Automated photogrammetry for three-dimensional models of urban spaces

The location-aware Internet is inspiring intensive work addressing the automated assembly of three-dimensional models of urban spaces with their buildings, circulation spaces, vegetation, signs, even their above-ground and underground utility lines. Two-dimensional geographic information systems (GISs) and municipal utility information exist and can serve to guide the creation of models being built with aerial, sometimes satellite imagery, streetside images, indoor imaging, and alternatively with light detection and ranging systems (LiDARs) carried on airplanes, cars, or mounted on tripods. We review the results of current research to automate the information extraction from sensor data. We show that aerial photography at ground sampling distances (GSD) of 1 to 10 cm is well suited to provide geometry data about building facades and roofs, that streetside imagery at 0.5 to 2 cm is particularly interesting when it is collected within community photo collections (CPCs) by the general public, and that the transition to digital imaging has opened the no-cost option of highly overlapping images in support of a more complete and thus more economical automation.

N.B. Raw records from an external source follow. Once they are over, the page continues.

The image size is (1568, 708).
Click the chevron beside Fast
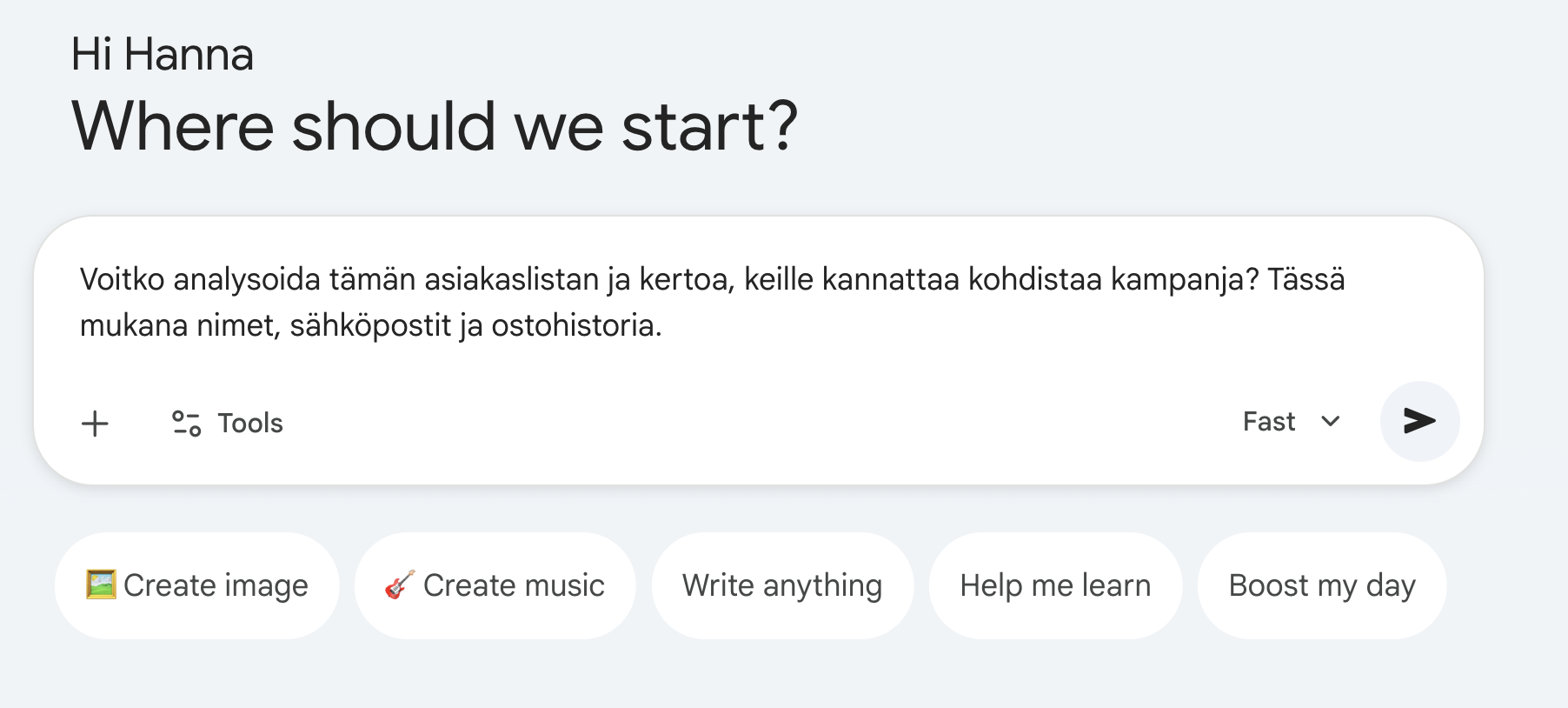[1330, 423]
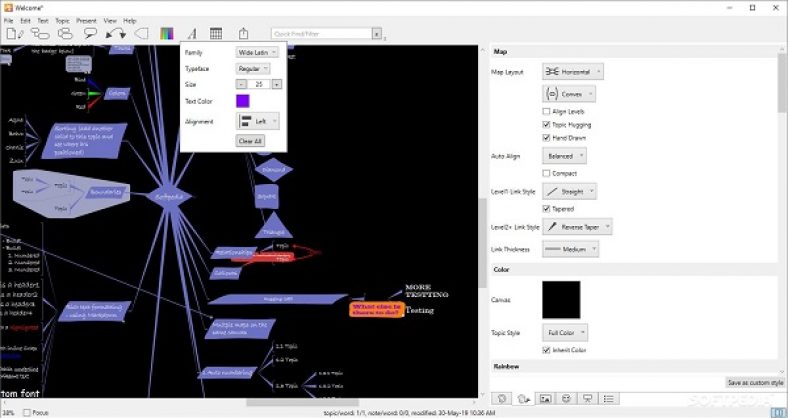Click the Clear All button

coord(250,141)
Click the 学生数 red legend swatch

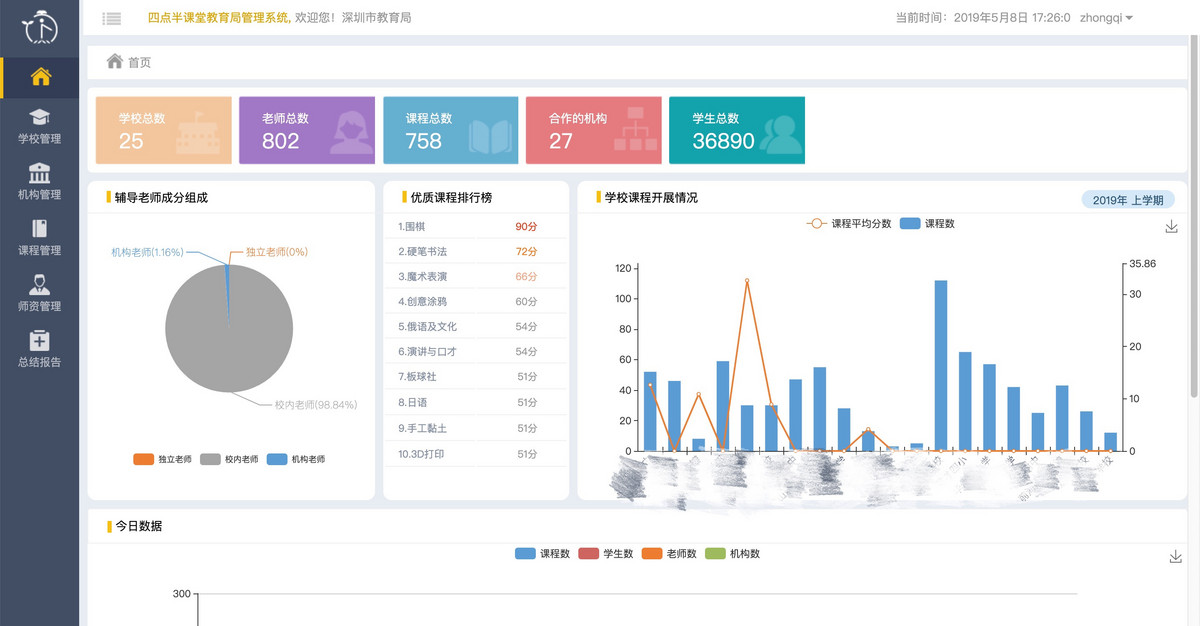pyautogui.click(x=588, y=554)
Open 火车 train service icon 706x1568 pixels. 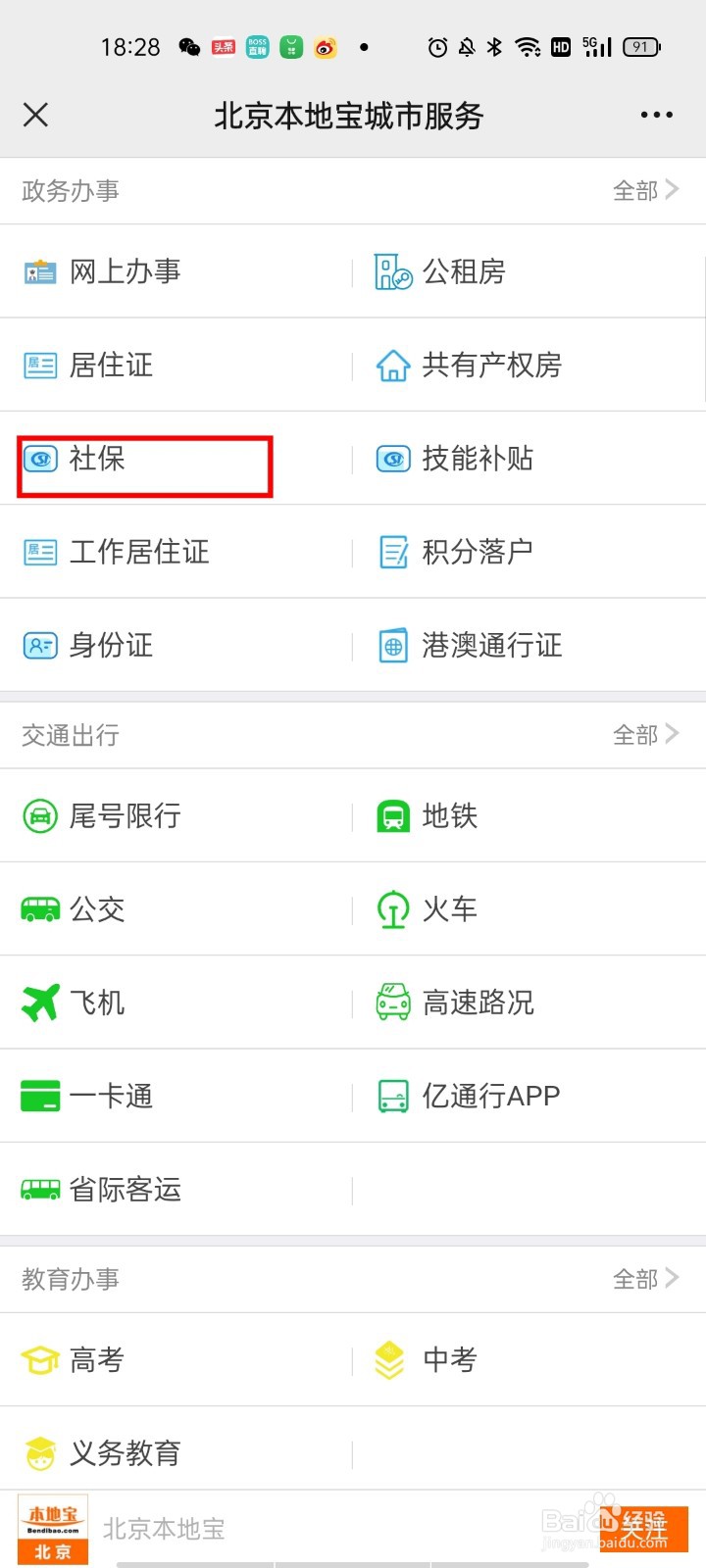pos(393,909)
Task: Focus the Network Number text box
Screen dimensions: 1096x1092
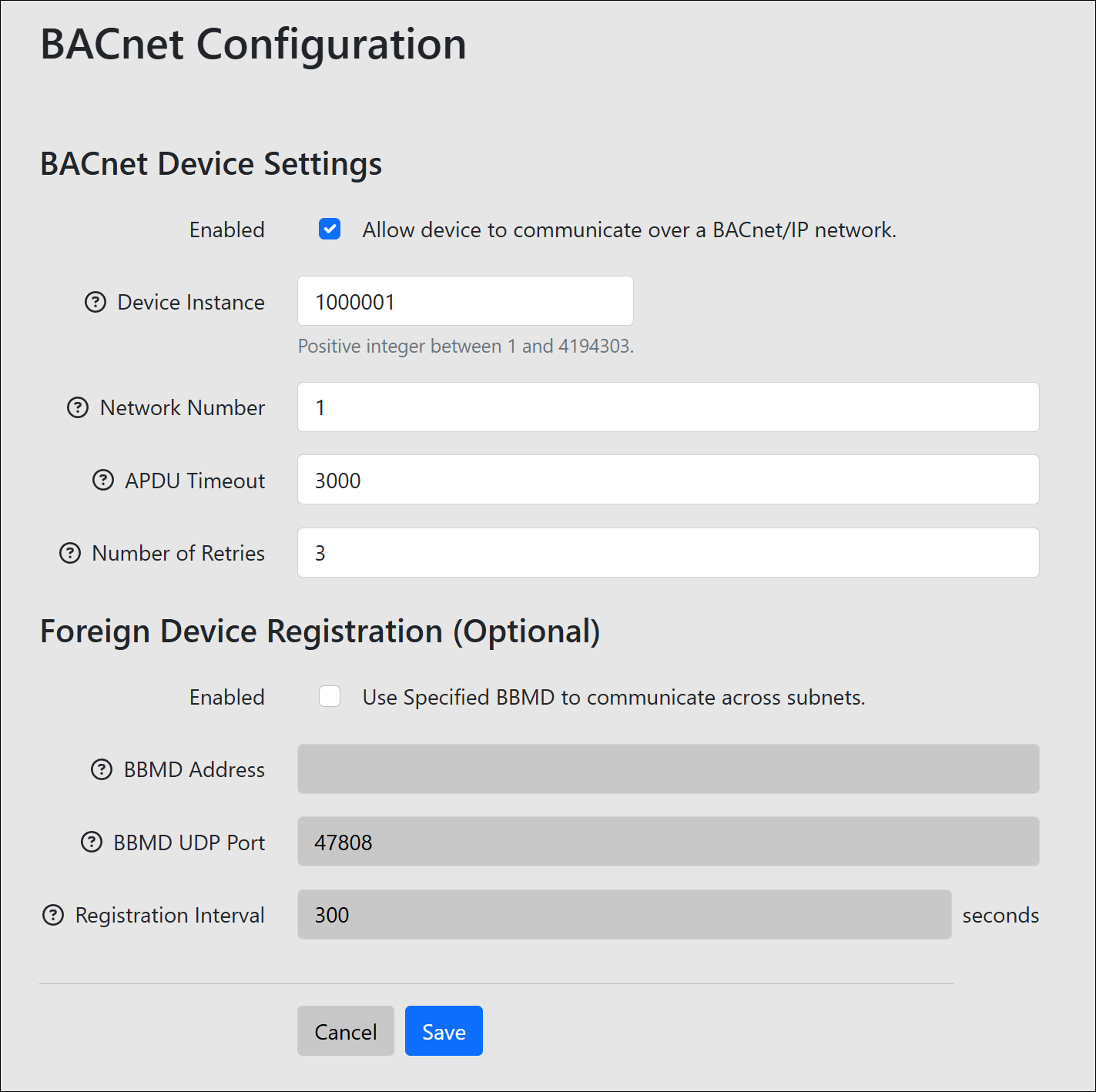Action: click(x=668, y=407)
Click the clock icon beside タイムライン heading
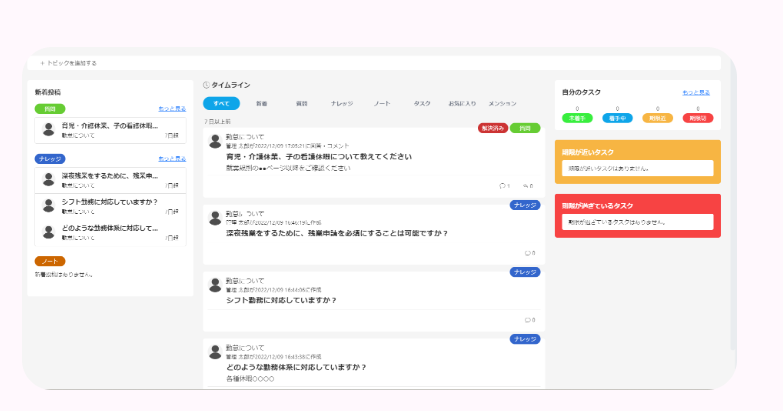 (206, 86)
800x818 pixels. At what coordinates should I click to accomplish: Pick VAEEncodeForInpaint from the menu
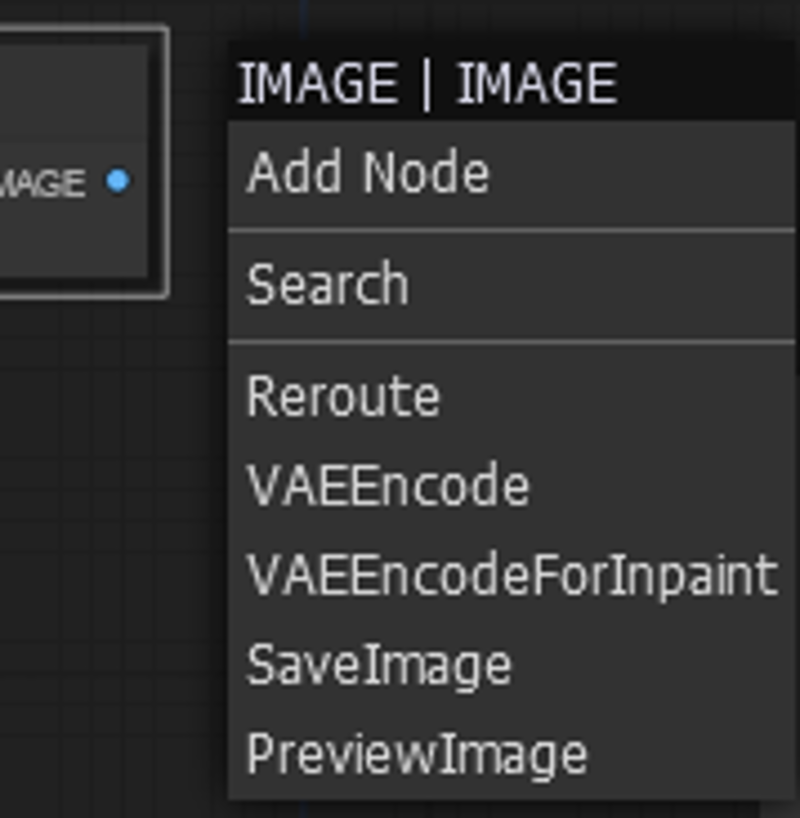coord(511,576)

LiDAR-systems are a widely used source of three-dimensional data, but they deliver information not really superior to digital photography.

3D roof details by 3D aerial vision

Virtual cities in a 3D GIS will not be complete without the details of roofs with chimneys, dormer windows, skylights. We contribute a method of extracting such details from digital large format aerial photography. The dense point clouds produced by a photogrammetric process produce major and minor plane surfaces of a roof and enter into a classification of its superstructures. In real city data with a total of 1312 superstructures the proposed automated process finds 1024, thus achieving success at a rate of 78%.

Planar roof surface segmentation using 3D vision

Internet search has initially been a strong driving force for the rapid emergence of 3D building models of large urban areas. Additionally, many commercial and governmental initiatives have been started to develop urban 3D geographic information systems in a transition from the classical 2D- to the novel 3D-GIS. The modeling of building roofs is thus a relevant research topic. The focus has been on the use of aerial LiDAR point clouds (Light Detection And Ranging). However, recent progress in digital aerial cameras has rendered possible the acquisition of very dense point clouds from high overlap digital aerial imagery, and to use these point clouds jointly with the image information to generate 3D building models. This paper presents a multi-step processing framework and work flow for the automatic segmentation of building roofs in densely built-up areas from high-resolution vertical aerial images. Details extruding from, or intruding into, a roof are being excluded so that each roof is being modeled by means of its planar segments and can then be classified as a specific roof type from a set of standard roof shapes. Our experimental work employs a test area in Graz (Austria) with 186 buildings.